● **WORK REQUIRED**
Each entry below should be given again exactly; the pictures stay out.

Stored dataset items

__________________________________________________

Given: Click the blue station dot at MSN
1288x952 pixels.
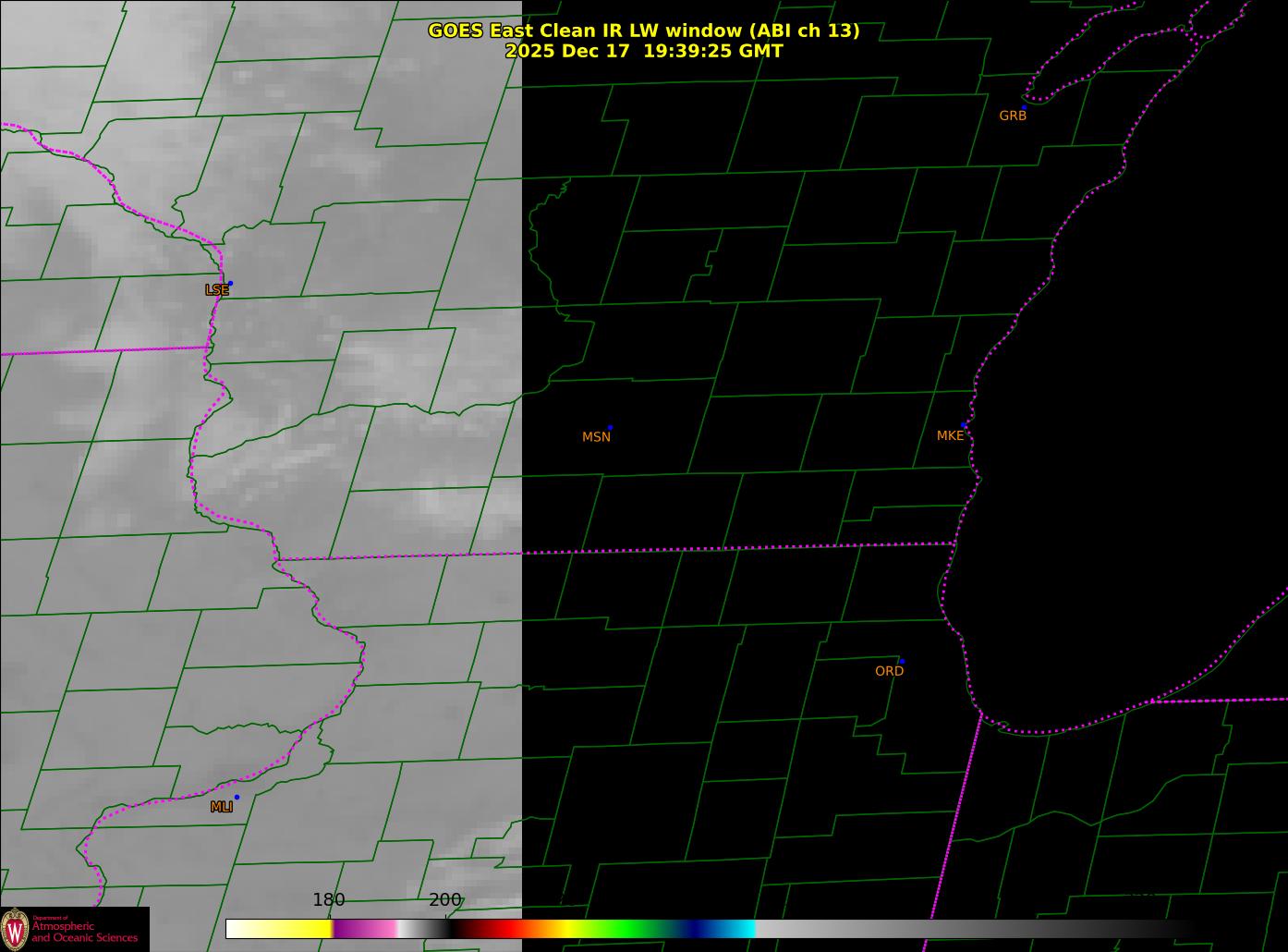Looking at the screenshot, I should pyautogui.click(x=610, y=428).
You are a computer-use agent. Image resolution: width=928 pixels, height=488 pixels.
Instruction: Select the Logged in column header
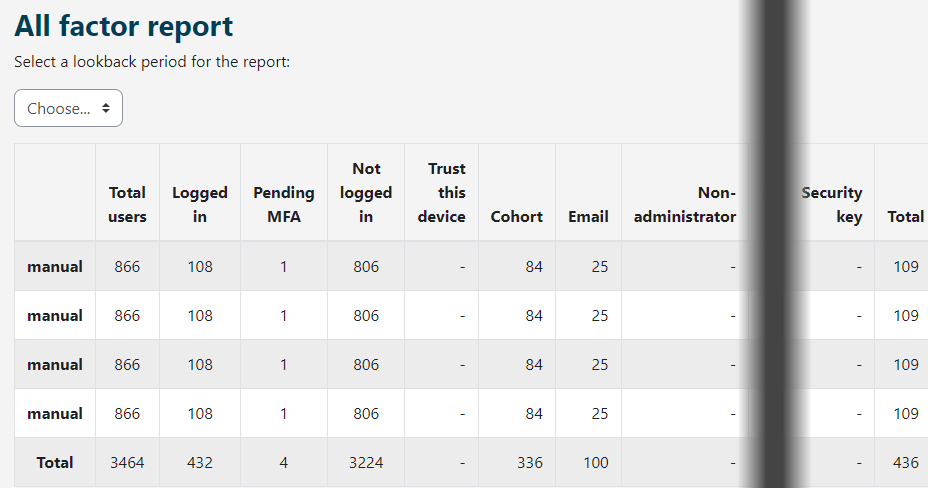[x=200, y=204]
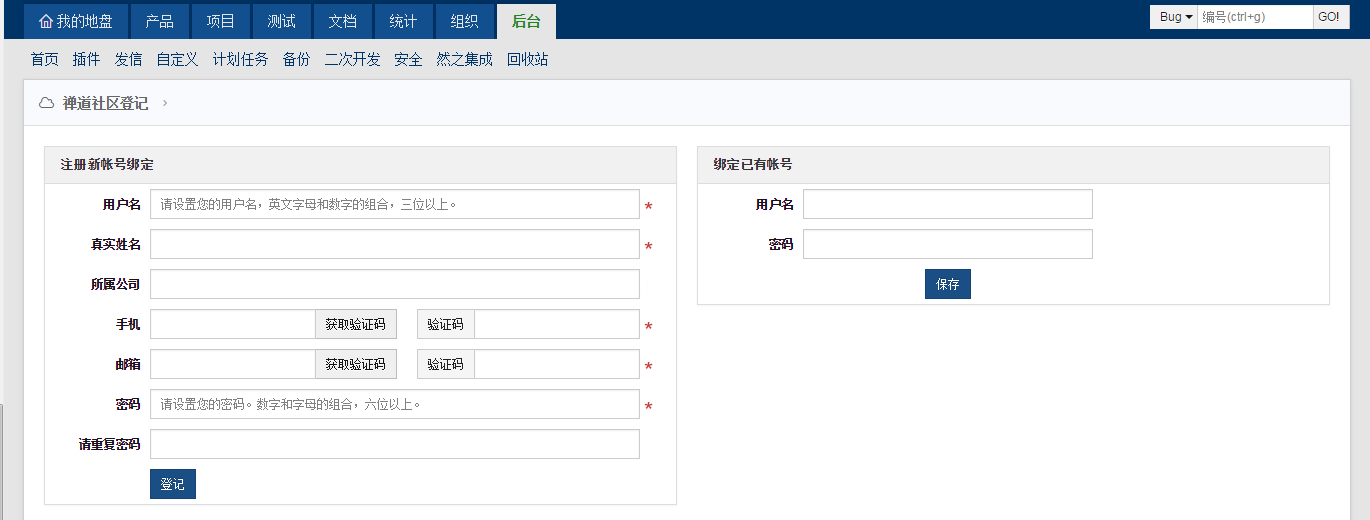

__________________________________________________

● **TASK RESPONSE**
Given: Click the blue station dot at MSN
1288x952 pixels.
Looking at the screenshot, I should pyautogui.click(x=610, y=428).
You are a computer-use agent. Image resolution: width=928 pixels, height=488 pixels.
Instruction: Select the Logged in column header
[x=200, y=204]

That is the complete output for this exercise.